A few days ago, the Hong Kong Palace Museum announced that the second batch of 69 treasures from the Palace Museum was unveiled in October.

  According to reports, the 69 precious cultural relics on display this time are all treasures of the Palace Museum. They are used to rotate from the opening of the Hong Kong Palace Museum, including painting, calligraphy, textiles and other fragile and light-sensitive works.

Based on the consideration of cultural relics protection, works of these materials can only be exhibited for three months.

  Among the 69 cultural relics on display this time, 25 are displayed in the ninth exhibition hall. This exhibition displays precious horse-related collections of the Palace Museum and the Louvre, showing cultural exchanges and mutual learning between China and foreign countries.

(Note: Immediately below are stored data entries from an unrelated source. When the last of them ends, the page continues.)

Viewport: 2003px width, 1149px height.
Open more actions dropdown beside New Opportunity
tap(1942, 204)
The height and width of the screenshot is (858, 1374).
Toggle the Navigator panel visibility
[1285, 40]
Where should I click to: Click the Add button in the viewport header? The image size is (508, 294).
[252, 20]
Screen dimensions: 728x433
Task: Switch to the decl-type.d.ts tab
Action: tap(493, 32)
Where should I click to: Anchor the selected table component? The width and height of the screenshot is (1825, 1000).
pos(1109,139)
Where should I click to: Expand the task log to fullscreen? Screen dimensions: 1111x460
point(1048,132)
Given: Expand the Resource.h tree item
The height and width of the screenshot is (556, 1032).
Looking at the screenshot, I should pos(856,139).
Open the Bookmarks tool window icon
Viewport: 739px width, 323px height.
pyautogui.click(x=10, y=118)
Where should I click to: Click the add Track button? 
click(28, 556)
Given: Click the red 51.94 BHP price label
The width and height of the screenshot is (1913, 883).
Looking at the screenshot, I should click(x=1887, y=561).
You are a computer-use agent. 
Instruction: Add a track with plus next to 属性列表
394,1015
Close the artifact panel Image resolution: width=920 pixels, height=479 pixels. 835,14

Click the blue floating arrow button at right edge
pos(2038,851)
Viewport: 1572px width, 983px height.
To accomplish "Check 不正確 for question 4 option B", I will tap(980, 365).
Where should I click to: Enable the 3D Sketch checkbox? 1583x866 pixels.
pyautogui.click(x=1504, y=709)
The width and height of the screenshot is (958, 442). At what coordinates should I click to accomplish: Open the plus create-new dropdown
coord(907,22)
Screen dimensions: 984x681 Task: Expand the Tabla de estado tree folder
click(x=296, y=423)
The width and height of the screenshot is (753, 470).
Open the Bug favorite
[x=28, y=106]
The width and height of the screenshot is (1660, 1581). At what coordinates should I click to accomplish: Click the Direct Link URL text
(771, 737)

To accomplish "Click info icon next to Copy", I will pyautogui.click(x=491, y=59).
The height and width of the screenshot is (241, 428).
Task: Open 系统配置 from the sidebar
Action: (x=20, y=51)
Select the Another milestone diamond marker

The most eye-catching treasures include the painting "The Emperor Qianlong's Armor Riding a Horse" by a court painter in the Qing Dynasty, the legendary animal picture book "Beast Book" which took 11 years to create, and the "Beast Book·Dragon Horse" which records ancient beasts. A rare painting of the Qianlong Emperor and a royal woman riding and shooting in the Mulan paddock, "The Mighty Arc Captures the Deer" and so on.

  The new collections of the Palace Museum exhibited in the first to fifth exhibition halls include: "Yongzheng Emperor Lin Yong Lectures" depicting Yongzheng's lectures at Guozijian, and Qianlong Emperor's 80th birthday gift to his mother, Empress Dowager Chongqing, "Ganzhuer" The Classics, a costume embroidered with gold thread and peacock feathers, "Song and Crane Pattern Lao Dan", the representative work of Qianlong's large pastel utensils, "Famille Nine Peach Knot Figure Celestial Ball Vase", Emperor Sejong (Yongzheng) and The almost life-size portrait of Empress Xiaoshengxian in court clothes, and the tower-type water clock that showcases the exquisite skills of craftsmen during the Qianlong period of the Qing Dynasty.